::: THE DATA :::

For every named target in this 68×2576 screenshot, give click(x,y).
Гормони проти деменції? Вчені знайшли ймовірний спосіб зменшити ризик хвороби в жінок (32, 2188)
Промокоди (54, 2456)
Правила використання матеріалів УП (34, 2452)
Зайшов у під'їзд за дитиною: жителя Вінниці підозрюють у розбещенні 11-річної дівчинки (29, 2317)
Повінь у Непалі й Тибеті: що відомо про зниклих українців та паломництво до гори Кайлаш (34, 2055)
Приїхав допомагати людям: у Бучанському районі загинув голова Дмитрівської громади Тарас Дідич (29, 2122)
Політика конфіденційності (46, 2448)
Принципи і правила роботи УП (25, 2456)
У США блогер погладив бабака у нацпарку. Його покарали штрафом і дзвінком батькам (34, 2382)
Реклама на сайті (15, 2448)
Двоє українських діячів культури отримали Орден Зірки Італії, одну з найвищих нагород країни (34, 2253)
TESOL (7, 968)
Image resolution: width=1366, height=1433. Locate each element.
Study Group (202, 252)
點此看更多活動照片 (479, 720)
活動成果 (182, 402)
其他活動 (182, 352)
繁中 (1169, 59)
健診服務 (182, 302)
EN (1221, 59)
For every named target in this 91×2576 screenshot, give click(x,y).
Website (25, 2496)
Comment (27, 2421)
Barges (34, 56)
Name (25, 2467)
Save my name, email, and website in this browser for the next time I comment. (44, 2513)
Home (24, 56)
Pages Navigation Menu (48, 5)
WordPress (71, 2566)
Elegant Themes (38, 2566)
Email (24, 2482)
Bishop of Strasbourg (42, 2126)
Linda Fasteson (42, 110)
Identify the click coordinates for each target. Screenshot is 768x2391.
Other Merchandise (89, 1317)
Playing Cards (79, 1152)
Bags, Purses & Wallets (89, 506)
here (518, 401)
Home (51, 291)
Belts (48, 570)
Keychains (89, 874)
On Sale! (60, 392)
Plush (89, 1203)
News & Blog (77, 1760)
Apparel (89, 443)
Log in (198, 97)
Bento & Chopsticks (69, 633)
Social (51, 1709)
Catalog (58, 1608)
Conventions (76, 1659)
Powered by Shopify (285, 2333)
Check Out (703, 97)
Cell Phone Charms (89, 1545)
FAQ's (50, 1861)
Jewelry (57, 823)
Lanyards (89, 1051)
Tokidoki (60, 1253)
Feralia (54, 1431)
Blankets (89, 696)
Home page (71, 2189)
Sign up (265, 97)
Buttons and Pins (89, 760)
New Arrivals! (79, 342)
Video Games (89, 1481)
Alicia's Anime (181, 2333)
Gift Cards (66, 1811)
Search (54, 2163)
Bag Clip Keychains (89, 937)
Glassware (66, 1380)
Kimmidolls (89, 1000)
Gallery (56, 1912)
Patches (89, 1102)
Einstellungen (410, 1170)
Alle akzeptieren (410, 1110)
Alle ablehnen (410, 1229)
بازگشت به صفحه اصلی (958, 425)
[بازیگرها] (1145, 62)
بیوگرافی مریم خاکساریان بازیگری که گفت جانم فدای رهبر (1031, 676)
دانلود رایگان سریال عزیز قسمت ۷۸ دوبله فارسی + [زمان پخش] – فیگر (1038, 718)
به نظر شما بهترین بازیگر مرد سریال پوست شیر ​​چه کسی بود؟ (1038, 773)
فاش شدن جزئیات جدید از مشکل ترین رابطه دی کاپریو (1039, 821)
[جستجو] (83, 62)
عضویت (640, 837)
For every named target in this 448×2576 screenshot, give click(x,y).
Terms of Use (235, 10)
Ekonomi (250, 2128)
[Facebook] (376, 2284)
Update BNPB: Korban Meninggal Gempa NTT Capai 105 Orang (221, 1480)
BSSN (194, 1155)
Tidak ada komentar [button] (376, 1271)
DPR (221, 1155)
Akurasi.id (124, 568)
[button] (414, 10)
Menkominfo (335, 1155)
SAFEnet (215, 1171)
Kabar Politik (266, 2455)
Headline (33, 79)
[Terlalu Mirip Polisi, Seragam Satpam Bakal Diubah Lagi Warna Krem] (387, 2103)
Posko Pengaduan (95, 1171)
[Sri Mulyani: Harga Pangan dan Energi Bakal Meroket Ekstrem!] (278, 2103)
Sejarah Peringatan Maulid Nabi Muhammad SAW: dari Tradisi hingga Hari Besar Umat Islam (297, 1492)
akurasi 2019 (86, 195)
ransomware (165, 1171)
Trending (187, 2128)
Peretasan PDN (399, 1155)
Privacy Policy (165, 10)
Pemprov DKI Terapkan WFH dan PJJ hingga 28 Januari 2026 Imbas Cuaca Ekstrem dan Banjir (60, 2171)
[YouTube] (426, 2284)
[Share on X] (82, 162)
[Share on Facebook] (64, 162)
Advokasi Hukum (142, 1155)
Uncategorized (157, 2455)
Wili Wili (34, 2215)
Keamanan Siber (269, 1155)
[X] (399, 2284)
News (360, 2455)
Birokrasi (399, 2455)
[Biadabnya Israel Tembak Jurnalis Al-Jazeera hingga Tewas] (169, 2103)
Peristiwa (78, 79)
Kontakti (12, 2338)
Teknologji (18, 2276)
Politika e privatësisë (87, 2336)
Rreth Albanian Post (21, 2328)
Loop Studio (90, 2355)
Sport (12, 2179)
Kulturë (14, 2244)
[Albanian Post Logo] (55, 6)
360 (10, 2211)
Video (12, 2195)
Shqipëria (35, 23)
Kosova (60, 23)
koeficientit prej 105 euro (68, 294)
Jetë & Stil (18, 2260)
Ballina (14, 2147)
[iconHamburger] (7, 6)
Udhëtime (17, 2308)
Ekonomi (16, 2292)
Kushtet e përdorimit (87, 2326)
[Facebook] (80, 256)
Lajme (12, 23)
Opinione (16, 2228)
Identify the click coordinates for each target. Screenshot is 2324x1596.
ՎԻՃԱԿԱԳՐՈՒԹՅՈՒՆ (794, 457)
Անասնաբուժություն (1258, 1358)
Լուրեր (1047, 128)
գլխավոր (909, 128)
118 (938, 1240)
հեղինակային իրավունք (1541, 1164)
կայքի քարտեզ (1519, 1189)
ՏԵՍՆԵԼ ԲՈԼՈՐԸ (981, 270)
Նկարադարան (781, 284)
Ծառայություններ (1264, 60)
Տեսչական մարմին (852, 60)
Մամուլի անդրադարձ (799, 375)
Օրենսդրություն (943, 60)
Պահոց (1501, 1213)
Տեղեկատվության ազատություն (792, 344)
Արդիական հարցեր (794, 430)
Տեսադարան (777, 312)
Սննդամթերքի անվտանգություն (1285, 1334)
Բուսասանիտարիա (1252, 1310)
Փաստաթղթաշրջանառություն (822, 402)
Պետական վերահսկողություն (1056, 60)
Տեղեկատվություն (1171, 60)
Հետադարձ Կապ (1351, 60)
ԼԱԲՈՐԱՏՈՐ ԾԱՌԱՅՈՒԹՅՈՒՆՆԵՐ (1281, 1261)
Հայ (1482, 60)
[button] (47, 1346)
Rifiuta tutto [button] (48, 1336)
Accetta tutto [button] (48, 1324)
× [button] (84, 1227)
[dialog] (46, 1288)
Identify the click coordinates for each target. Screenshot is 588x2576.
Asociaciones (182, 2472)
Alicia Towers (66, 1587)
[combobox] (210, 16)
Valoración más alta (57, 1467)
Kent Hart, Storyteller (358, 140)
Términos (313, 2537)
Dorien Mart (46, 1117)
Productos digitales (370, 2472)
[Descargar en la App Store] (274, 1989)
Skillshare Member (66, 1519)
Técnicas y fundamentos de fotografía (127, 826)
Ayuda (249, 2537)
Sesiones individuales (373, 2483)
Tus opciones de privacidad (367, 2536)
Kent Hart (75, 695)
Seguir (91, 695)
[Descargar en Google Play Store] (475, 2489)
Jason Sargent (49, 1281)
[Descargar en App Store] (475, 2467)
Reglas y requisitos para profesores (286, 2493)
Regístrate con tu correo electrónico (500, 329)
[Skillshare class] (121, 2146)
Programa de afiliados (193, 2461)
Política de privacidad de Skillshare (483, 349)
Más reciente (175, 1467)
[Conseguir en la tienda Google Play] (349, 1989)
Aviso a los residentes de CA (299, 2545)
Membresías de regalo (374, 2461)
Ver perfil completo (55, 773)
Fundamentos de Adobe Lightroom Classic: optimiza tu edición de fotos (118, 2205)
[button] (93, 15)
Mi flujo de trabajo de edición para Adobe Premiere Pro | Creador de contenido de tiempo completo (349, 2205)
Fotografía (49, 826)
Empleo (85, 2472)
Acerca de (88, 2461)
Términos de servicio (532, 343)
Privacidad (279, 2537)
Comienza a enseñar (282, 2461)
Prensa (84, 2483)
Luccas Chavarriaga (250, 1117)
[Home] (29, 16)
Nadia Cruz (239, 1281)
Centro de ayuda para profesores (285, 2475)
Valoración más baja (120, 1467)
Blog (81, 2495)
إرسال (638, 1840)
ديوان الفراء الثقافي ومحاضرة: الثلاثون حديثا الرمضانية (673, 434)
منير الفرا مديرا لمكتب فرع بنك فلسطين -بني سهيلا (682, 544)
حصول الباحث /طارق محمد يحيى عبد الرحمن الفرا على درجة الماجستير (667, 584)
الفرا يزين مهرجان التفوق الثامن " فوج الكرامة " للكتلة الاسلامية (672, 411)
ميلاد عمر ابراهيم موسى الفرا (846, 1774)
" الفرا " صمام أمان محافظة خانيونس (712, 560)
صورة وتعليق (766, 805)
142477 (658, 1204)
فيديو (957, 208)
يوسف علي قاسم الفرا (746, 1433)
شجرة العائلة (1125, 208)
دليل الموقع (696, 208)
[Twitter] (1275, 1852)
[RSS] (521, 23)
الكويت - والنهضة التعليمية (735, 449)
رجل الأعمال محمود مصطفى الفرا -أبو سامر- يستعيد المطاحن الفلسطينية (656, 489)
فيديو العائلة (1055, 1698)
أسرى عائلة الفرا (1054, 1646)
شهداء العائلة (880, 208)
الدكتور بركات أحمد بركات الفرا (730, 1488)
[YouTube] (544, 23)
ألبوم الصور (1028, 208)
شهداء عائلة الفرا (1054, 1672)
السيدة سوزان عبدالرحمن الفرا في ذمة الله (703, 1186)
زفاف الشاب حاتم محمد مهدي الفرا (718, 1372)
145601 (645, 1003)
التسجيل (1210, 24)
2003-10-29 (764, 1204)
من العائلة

:::

A word-for-word copy of the lines above from the one with "Advokasi Hukum (142, 1155)" through the one with "Jetë & Stil (18, 2260)", inclusive, is the only output wanted.

Advokasi Hukum (142, 1155)
Uncategorized (157, 2455)
Wili Wili (34, 2215)
Keamanan Siber (269, 1155)
[X] (399, 2284)
News (360, 2455)
Birokrasi (399, 2455)
[Biadabnya Israel Tembak Jurnalis Al-Jazeera hingga Tewas] (169, 2103)
Peristiwa (78, 79)
Kontakti (12, 2338)
Teknologji (18, 2276)
Politika e privatësisë (87, 2336)
Rreth Albanian Post (21, 2328)
Loop Studio (90, 2355)
Sport (12, 2179)
Kulturë (14, 2244)
[Albanian Post Logo] (55, 6)
360 (10, 2211)
Video (12, 2195)
Shqipëria (35, 23)
Kosova (60, 23)
koeficientit prej 105 euro (68, 294)
Jetë & Stil (18, 2260)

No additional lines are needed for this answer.